At the current rate of unreasonable rules and regulations, it will soon become impossible for rentals to occur in properties governed by condominium association and homeowners associations. Some of these rules and regulations are legal, some are completely illegal, and others fall into a gray area. Many of these rules and regulations are specifically designed to allow the condo board or manager to illegally discriminate against the applicant so as to prevent "those kinds of people" from moving into the condominium. Changing rules and regulations and their inconsistent application are causing increased frustration among unit owners who wish to engage in renting the units and managers who are managing these units for the unit owners. Unit owners and property managers are increasingly at the mercy of the full time owners who have a bit too much time on their hands to think up ways to inhibit rentals. From this point on in the article, we will refer to condominium and homeowners associations as "Associations", just to make it easy.

The Association Approval Requirement

Associations are allowed to require approval of applicants before they become tenants. Many Associations have not required this in the past, but suddenly decide to do this without giving you notice. The owner most likely has gotten notice, but you are operating on the assumption that no approval is required. Some Associations require approval, but do not enforce the requirement. Rest assured that they will if you place a tenant that they do not like. Never assume that approval is not required, and always check to see if changes were made. Often the approval process by the Association is stated to take up to 30 days. How many of your applicants can wait 30 days to be approved? These days, approval can be done in minutes.

→ Goal of the exercise: Repeat the passage from the text on association rental rules that opens with "The Association Approval" and closes with "done in minutes.", substituting "two weeks" for "30 days".

→ Material shown:
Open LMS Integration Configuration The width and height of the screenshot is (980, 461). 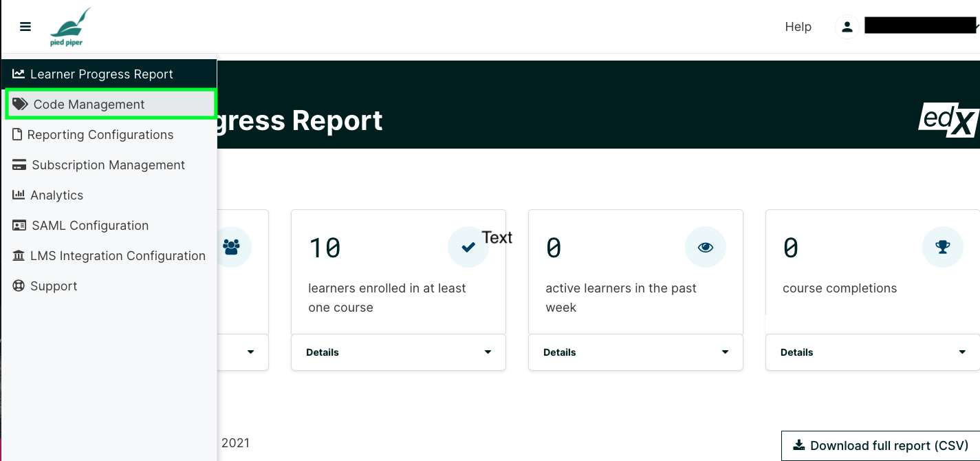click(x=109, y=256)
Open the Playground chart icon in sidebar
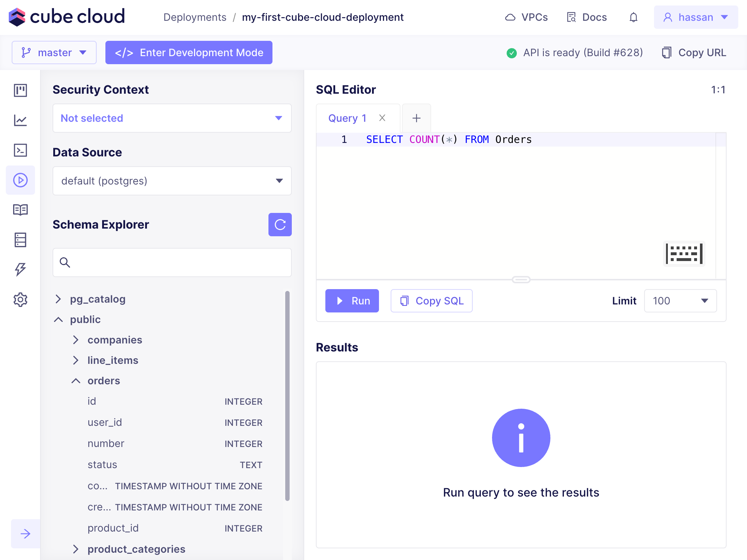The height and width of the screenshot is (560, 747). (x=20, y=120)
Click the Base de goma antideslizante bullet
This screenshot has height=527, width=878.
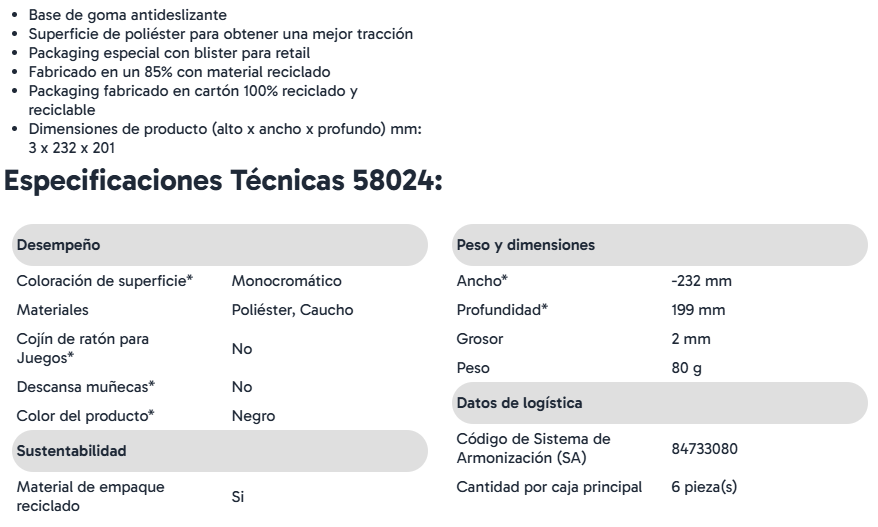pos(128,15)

--

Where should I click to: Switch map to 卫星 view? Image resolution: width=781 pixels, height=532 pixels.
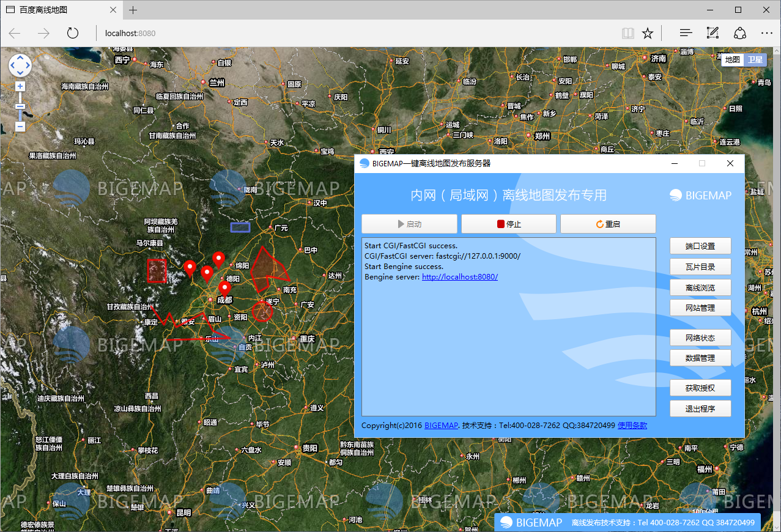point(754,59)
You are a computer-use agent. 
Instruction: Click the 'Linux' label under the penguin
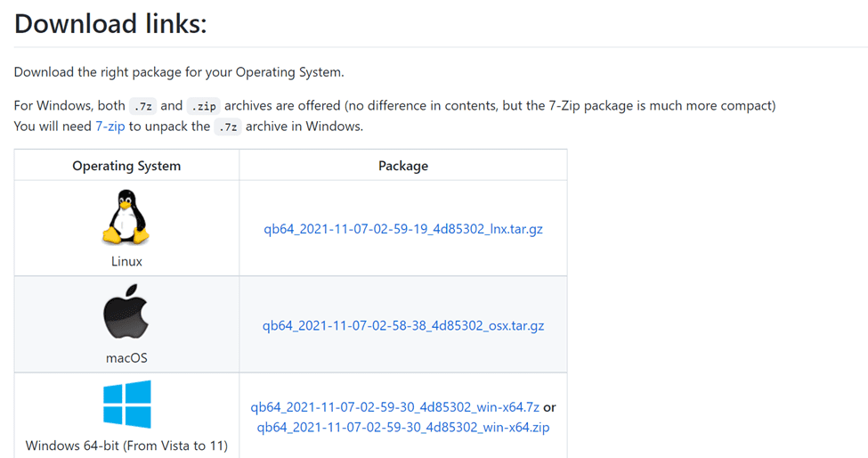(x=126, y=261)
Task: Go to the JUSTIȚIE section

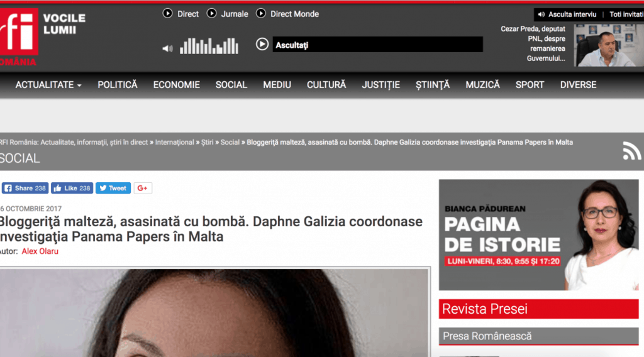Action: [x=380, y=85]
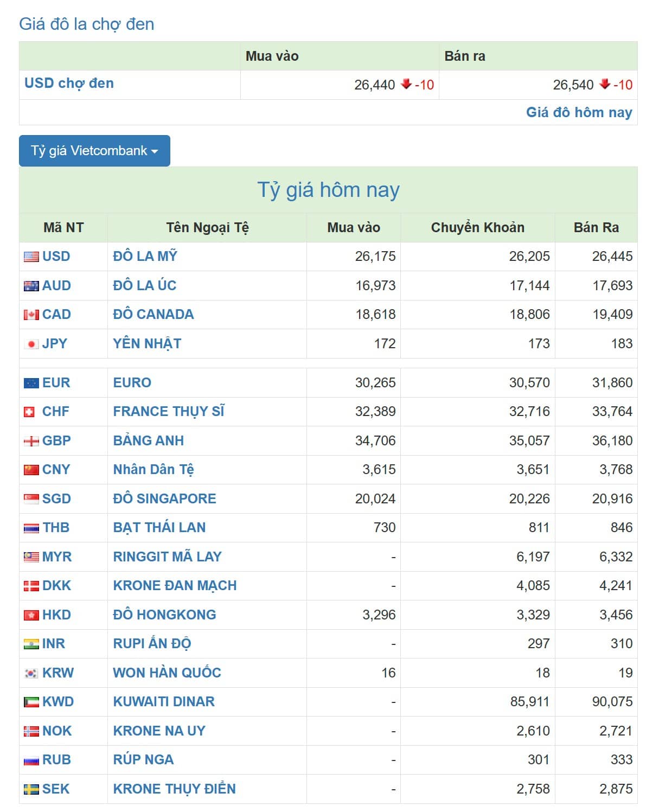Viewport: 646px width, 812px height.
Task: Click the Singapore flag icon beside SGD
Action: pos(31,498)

→ Complete output:
The Association Approval Requirement

Associations are allowed to require approval of applicants before they become tenants. Many Associations have not required this in the past, but suddenly decide to do this without giving you notice. The owner most likely has gotten notice, but you are operating on the assumption that no approval is required. Some Associations require approval, but do not enforce the requirement. Rest assured that they will if you place a tenant that they do not like. Never assume that approval is not required, and always check to see if changes were made. Often the approval process by the Association is stated to take up to two weeks. How many of your applicants can wait two weeks to be approved? These days, approval can be done in minutes.